In their 1979 book "Homosexuality in Perspective" William Masters and Virginia Johnson claimed they'd successfully "converted" more than 70 percent of of men and women who were homosexuals but didn't want to be. We can laugh and point all we want, but we're just a bunch of crazy sex-crazed armchair anthropologists on the Intertubes. But now, someone who is far more respectable than we are is doubting, officially, that Masters and Johnson could have pulled off such a feat.

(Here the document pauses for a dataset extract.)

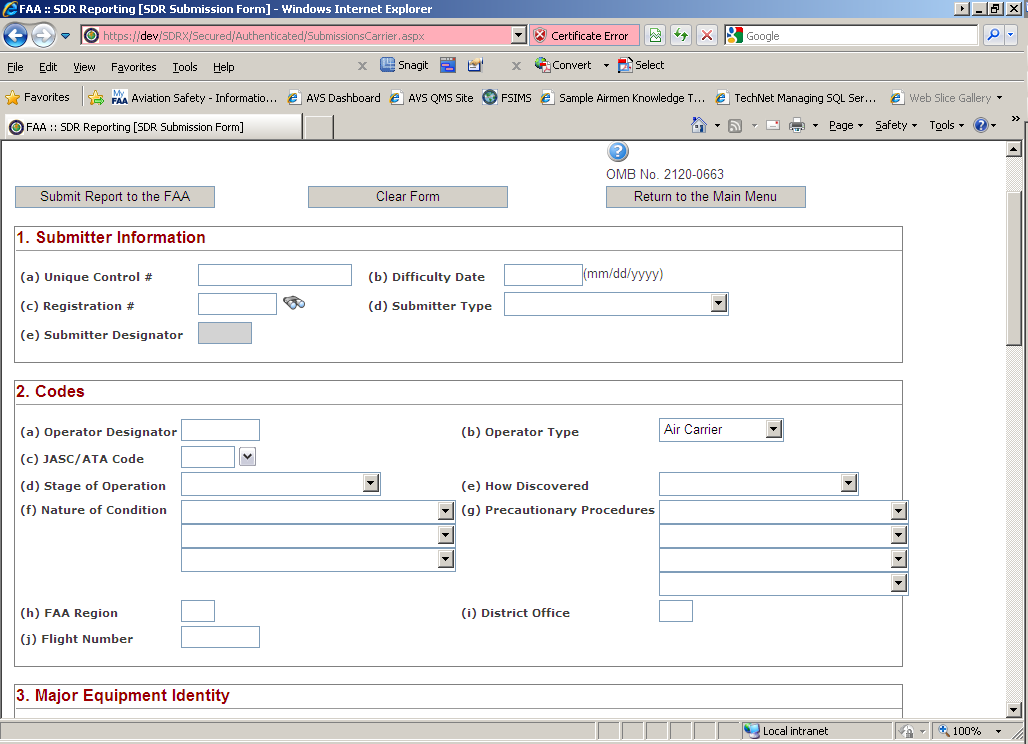This screenshot has height=744, width=1028.
Task: Open the Submitter Type dropdown
Action: [x=717, y=304]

In his new biography of the sexologists, "Masters of Sex," Thomas Maier questions the validity of the study, and summarizes his doubts in Scientific American:
Most staffers never met any of the conversion cases during the study period of 1968 through 1977. . . . Clinic staffer Lynn Strenkofsky, who organized patient schedules during this period, says she never dealt with any conversion cases. Marshall and Peggy Shearer, perhaps the clinic’s most experienced therapy team in the early 1970s, says they never treated homosexuals and heard virtually nothing about conversion therapy.
When the clinic’s top associate, Robert Kolodny, asked to see the files and to hear the tape-recordings of these “storybook” cases, Masters refused to show them to him. Kolodny—who had never seen any conversion cases himself—began to suspect some, if not all, of the conversion cases were not entirely true. When he pressed Masters, it became ever clearer to him that these were at best composite case studies made into single ideal narratives, and at worst they were fabricated.
Eventually Kolodny approached Virginia Johnson privately to express his alarm. She, too, held similar suspicions about Masters’ conversion theory, though publicly she supported him. The prospect of public embarrassment, of being exposed as a fraud, greatly upset Johnson, a self-educated therapist who didn’t have a college degree and depended largely on her husband’s medical expertise.
With Johnson’s approval, Kolodny spoke to their publisher about a delay, but it came too late in the process.”That was a bad book,” Johnson recalled decades later. Johnson said she favored a rewriting and revision of the whole book “to fit within the existing [medical] literature,” and feared that Bill simply didn’t know what he was talking about. At worst, she said, “Bill was being creative in those days” in the compiling of the “gay conversion” case studies.
As the New York Times' John Tierney asks, does being "creative" mean "making it up?" Um, probably.